Istio was introduced a year ago, but hit the news cycle again last week as Google announced managed Istio on GKE at Google Cloud Next, its massive cloud conference in San Francisco. Google, of course, is one of the major contributors to the project, along with IBM, Red Hat, Lyft and others. Istio 1.0 officially launched on Tuesday.
Jennifer Lin, director of product management, Google Cloud, said that the service mesh is a network that enables the communication between services, and Istio is the externalization of a decade of learnings from Google managing microservices internally.
“With containers, some of the magic is that we have workload portability and we have abstracted a lot of the infrastructure, now with Istio really what we’re focused on is simplifying the management of the interactions between services,” Lin said.
The Istio framework focuses on ensuring security between the services, including encryption and authentication. It also aims to make it easier to log, monitor and visualize microservices, and allow developers to do things like canary releases, where they can apply intelligent routing rules in the service mesh, not on an application by application basis.
“That is a developer agility that is nice because you can sort of test before you cut it into production, and it’s all part of an automated system,” Lin said. “That is the way a lot of our site reliability engineers manage the introduction of new code into the production environment.”
Lin said that many enterprises don’t operate this way at this point because they have a more manual test operation, but that is changing as they embrace DevOps.
For eBay, which is one of the early Istio case studies, the mesh was helpful in solving a lot of networking challenges as it transitioned from VMs to Kubernetes, making it easier for operators to monitor their environment, she said.
A recent survey by Diamanti said that enterprises are actively evaluating containers, and 44 percent of respondents plan to replace some virtual machines with containers to cut down on costs.
As more organizations take a container-first approach or take eBay’s lead in moving from a mostly-VM set-up to containers, enterprises will be looking for a consistent service management paradigm across those environments, which is where Istio comes in, she said.
Cisco, one of the contributors to the Istio open source project and Google’s Partner of the Year, sees Istio as the missing piece that sits alongside Kubernetes, making it easier for developers to connect microservices.
“The movement to containers is really designed to make it easier for developers who are rapidly developing and deploying new applications,” Lew Tucker, Cisco VP and CTO of cloud computing said. “Kubernetes came along to handle a lot of the orchestration of containers, how you deploy them, how you create them, how you create multiple replicas so that individual development teams don’t have to worry about keeping multiple instances of their pods running.”
Development teams can connect to the service mesh to understand how one service communicates with another, and through the mesh can handle communication in a uniform way at runtime.
“You can have managed policy and everything else based upon wherever you want your application to be deployed,” Tucker said.
Cisco’s work on Istio has centered on multi-cloud networking, making it so that developers can deploy the service mesh across both public and private cloud, he said. The service mesh allows services running on Google’s cloud to be connected to services running in an enterprise data center, or ultimately, on the edge itself.

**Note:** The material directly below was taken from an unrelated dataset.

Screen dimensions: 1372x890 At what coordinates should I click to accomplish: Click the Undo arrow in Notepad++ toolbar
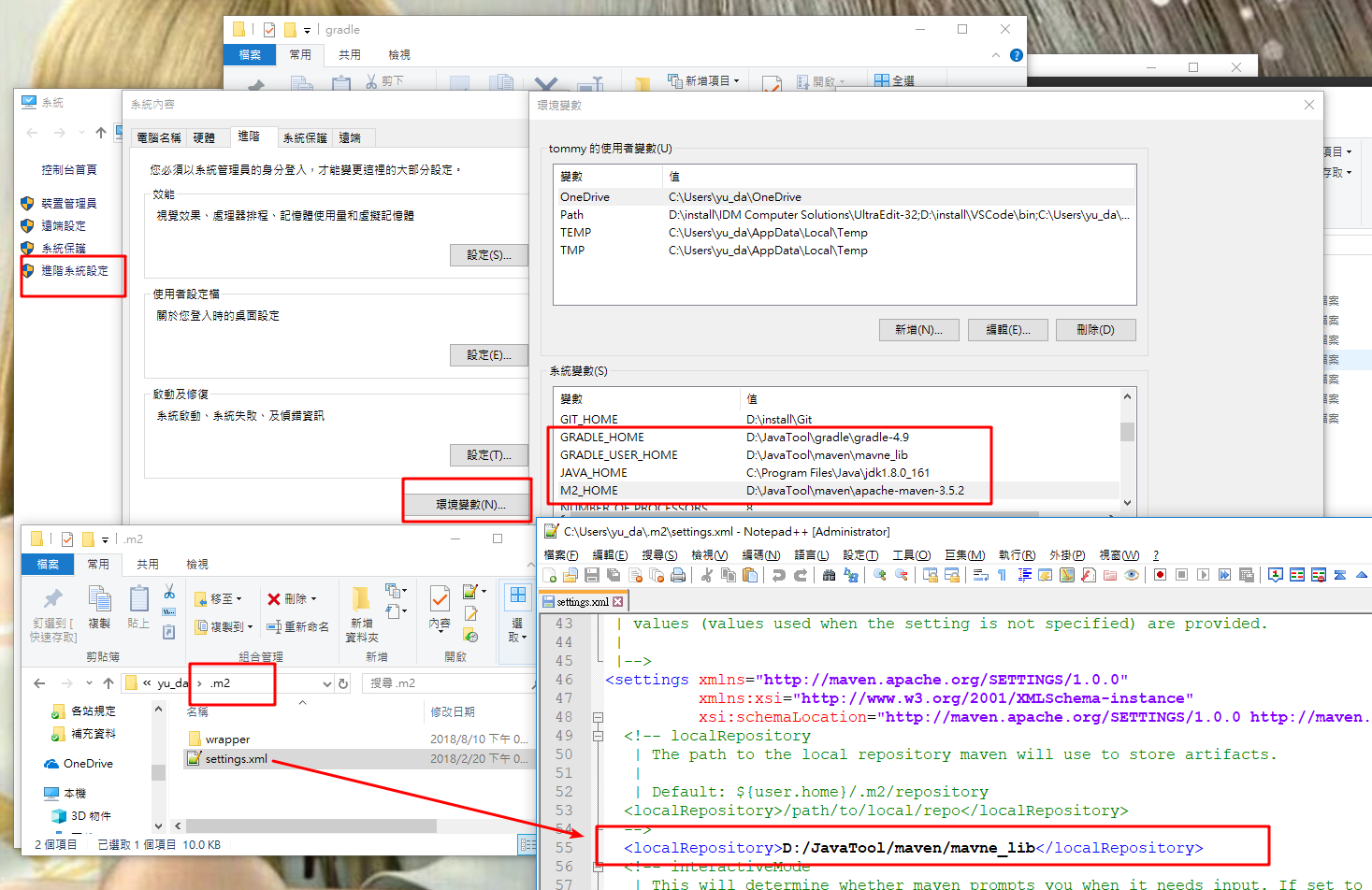click(x=778, y=575)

“The developer community is very excited about Istio, it has been under development for the last year as different companies have been playing with it and are deploying it,” Tucker said. eBay and Lyft are among two of the enterprises using Istio in production.

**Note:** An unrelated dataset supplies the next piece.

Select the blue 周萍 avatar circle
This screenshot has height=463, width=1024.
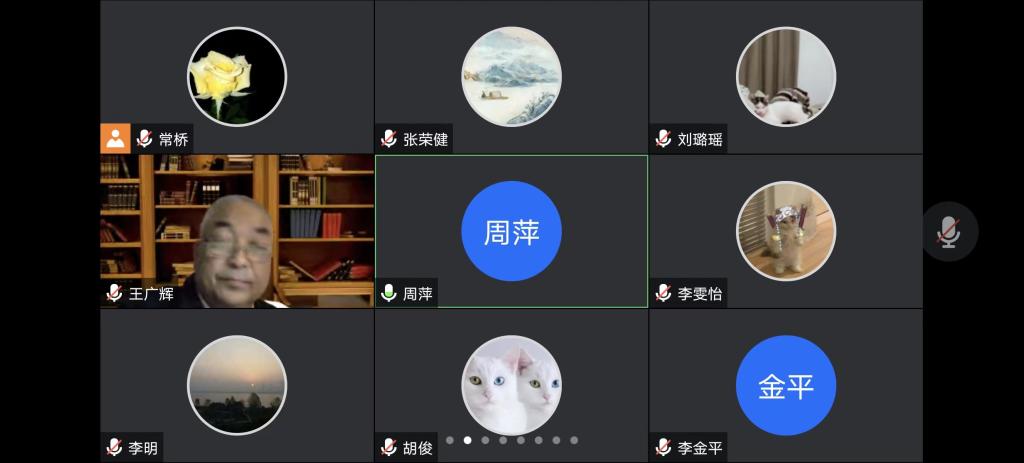511,231
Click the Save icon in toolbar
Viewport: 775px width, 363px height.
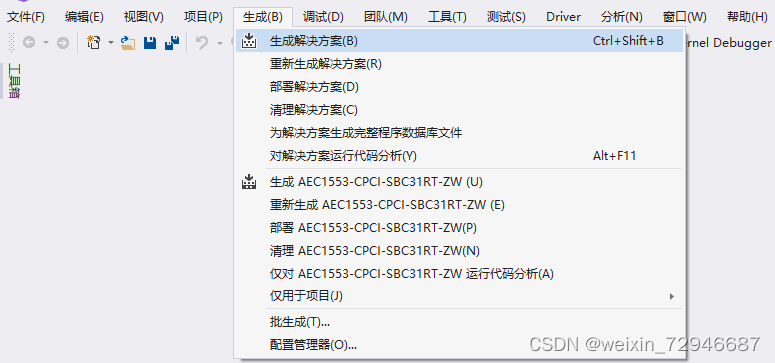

In the future, Istio could play a bigger part in connecting the edge of the net, or in serverless environments, and Google said it has seen a lot of interest from up and coming developers and grad students based on conversations during its Google Cloud Next conference last week.
“For example, one of the areas that is an obvious one in the role that Istio plays in terms of serverless,” he said. “People are really excited to use things such as Lambda, and other serverless platforms to write very small that gets executed when it gets invoked or when a trigger happens. Now they’re looking at if that is a way to use the service mesh to make that secure and monitor what’s going on, provide observability around the communications, and accelerate the development of serverless-based applications.”
“The pace at which innovation is happening now is just astounding, and for many people that rate of innovation is becoming a problem,” Tucker said. “We are seeing both with what we are doing at Cisco and what Google is doing is to continue to innovate at this rapid pace but in such a way that we’re making it simpler and easier to consume.”